Laboratory test results were significant for elevated CPK levels of 1,391 IU/L, a creatine phosphokinase–muscle band (CPK–MB) of 234 ng/mL (MB 1%), serum creatinine (SCr) of 1.5 mg/dL, and a fingerstick glucose reading of 117 mg/dL. The patient was awake, alert, and oriented to person, place, and time, although he stated that he felt very tired.
The patient displayed no slurred speech or acute distress. According to his wife, he was back to his baseline mental status, which included being mentally oriented to person, place, and time. The stroke team was activated. A neurologist stated that the patient’s history did not suggest a cerebrovascular accident. Computed tomography (CT) of the head was negative for an infarct or a hemorrhage.
Additional laboratory tests were within normal limits. Total bilirubin was 0.5 mg/dL, direct bilirubin was zero, alkaline phosphatase was 78 units/L, aspartate aminotransferase (AST) was 39 units/L, and alanine aminotransferase (ALT) was 24 units/L. The prothrombin time was 10 seconds, the activated partial thromboplastin time was 28.7 seconds, the International Normalized Ratio (INR) was 1, and glycosylated hemoglobin (HbA1c) was 6.2%. His lipid panel was also within normal limits. It was not evident whether he had received previous treatment for hypercholesterolemia or, if so, which agent or agents had been previously prescribed. Additional laboratory tests throughout his hospitalization are presented in .
The patient was admitted with a diagnosis of rhabdomyolysis, which was probably a result of statin therapy. It was also thought that he might have had a seizure disorder, but this was ruled out following a normal electroencephalogram. Simvastatin was discontinued. The patient was initially given a 1-liter normal saline (NS) bolus, followed by intravenous (IV) NS at 100 mL/hour. His acute renal failure was monitored, and the fluids were changed to bicarbonate (0.45% NS with 75 mEq of bicarbonate at a rate of 150 mL/hour) to keep the urine pH at approximately 7. Serial troponin levels were used to rule out acute coronary syndromes.

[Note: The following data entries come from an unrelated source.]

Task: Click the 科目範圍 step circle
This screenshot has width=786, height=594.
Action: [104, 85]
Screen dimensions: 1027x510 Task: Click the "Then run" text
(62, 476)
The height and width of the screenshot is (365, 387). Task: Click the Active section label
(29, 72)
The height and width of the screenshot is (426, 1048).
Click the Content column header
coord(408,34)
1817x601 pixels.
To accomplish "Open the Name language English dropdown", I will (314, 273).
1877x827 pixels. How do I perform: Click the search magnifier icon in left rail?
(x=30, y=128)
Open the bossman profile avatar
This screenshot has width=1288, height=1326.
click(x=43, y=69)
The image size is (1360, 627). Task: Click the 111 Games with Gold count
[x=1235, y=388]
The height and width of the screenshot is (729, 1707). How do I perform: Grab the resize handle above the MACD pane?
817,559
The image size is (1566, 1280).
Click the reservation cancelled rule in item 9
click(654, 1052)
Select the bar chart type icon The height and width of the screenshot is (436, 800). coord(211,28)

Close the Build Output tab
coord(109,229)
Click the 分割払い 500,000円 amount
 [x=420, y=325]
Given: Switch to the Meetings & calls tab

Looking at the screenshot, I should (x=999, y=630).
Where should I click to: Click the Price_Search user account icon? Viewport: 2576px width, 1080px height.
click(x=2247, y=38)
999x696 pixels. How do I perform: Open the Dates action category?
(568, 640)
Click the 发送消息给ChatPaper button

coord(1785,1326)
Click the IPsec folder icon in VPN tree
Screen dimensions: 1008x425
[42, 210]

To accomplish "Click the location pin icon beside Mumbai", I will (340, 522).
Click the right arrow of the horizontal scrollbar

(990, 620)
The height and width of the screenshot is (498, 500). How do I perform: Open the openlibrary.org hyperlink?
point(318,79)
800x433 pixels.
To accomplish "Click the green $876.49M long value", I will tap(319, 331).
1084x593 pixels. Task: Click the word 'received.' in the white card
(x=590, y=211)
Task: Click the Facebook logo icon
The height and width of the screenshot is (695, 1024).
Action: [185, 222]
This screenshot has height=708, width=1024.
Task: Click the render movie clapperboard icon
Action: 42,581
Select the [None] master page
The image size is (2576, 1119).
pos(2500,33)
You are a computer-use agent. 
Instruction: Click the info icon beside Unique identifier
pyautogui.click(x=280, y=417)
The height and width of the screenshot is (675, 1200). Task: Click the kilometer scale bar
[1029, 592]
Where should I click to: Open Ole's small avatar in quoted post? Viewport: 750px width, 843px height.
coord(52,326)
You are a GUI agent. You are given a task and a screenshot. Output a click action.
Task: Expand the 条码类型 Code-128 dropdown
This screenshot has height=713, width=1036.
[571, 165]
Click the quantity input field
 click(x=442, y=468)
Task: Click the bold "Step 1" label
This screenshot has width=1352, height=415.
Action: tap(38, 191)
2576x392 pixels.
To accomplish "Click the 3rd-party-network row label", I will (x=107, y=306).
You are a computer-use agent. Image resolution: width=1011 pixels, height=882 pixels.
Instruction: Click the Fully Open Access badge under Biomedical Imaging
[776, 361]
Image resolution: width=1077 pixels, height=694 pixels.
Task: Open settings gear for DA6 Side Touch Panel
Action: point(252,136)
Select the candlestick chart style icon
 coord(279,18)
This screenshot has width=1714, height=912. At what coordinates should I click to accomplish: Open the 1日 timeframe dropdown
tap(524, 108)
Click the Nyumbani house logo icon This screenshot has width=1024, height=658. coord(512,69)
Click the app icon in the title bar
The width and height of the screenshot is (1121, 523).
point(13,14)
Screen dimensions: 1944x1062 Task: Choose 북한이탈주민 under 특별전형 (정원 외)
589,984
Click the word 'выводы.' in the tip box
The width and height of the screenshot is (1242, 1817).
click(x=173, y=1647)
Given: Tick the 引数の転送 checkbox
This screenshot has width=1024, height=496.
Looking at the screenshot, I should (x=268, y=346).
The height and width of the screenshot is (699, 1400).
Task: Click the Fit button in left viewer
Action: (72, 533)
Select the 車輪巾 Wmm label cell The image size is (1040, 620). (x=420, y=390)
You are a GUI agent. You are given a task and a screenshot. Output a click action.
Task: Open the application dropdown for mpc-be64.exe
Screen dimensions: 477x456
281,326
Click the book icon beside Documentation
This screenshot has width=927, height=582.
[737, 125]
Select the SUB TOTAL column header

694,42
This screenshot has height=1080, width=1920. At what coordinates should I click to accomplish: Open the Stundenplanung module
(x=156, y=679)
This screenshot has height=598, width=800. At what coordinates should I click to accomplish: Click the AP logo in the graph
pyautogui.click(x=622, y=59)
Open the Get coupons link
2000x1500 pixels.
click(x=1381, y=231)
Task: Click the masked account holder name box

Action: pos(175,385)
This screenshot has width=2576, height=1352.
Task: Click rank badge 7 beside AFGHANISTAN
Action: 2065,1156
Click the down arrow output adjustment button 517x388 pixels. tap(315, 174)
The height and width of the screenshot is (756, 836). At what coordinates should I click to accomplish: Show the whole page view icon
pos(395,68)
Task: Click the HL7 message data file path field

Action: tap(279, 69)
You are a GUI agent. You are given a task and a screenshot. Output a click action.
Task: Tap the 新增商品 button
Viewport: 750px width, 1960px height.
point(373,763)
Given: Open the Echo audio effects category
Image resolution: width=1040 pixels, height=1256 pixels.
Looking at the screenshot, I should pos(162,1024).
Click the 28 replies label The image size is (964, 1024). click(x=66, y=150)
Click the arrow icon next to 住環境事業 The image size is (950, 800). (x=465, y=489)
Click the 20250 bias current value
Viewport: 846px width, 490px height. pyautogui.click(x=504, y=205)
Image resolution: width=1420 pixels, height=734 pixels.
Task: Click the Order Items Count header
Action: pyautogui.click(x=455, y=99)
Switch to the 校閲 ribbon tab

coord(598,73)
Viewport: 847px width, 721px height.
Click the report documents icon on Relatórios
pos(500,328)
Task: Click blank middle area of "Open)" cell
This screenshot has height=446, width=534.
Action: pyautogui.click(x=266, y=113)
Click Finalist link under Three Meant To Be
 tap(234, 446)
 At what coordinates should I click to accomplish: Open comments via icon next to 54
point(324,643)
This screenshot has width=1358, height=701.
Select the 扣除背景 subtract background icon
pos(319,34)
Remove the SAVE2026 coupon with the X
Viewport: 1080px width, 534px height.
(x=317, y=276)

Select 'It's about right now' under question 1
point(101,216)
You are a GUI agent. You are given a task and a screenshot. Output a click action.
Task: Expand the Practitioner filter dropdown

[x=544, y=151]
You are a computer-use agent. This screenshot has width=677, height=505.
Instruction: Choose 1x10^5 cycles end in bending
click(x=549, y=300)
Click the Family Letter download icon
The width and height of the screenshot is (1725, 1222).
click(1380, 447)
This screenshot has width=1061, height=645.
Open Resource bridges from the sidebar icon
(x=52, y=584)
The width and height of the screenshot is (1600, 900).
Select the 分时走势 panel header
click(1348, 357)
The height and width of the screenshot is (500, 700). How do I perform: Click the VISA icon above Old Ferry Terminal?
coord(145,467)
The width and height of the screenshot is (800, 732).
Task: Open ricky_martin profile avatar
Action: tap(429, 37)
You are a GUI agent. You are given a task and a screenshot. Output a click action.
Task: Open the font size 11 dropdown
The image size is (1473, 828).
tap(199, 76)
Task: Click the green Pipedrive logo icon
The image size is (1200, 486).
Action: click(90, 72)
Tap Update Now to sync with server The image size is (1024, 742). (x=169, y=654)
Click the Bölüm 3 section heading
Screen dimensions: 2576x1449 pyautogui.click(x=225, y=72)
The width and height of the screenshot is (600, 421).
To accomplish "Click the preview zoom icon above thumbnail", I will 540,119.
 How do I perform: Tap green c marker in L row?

On the second hospital day, CPK peaked at 14,191 units/L and SCr peaked at 1.6 mg/dL. The patient had received one dose of pregabalin and lisinopril that morning but not simvastatin. His mental status had improved, and he was able to follow commands. Pregabalin, lisinopril, and metformin were discontinued in the afternoon. The patient received 5,000 units of heparin sodium subcutaneously every 12 hours for deep vein thrombosis prophylaxis, sliding-scale (short-acting) insulin, and 10 units of insulin glargine (Lantus, Sanofi) at bedtime for diabetes.
The next day, leg pain and chronic low back pain were the same as at baseline; he was able to take slow walks and bear weight. His strength, balance, and coordination improved, and his mental status continued to improve. His CPK and SCr values began to fall; CPK was 4,605 units/L, and SCr was 1.0.
It was recommended that the patient restart lisinopril and metformin upon discharge. However, the safety of pregabalin was questioned by the medical resident, and pregabalin and simvastatin were not restarted. The patient has not been readmitted to New York Downtown Hospital.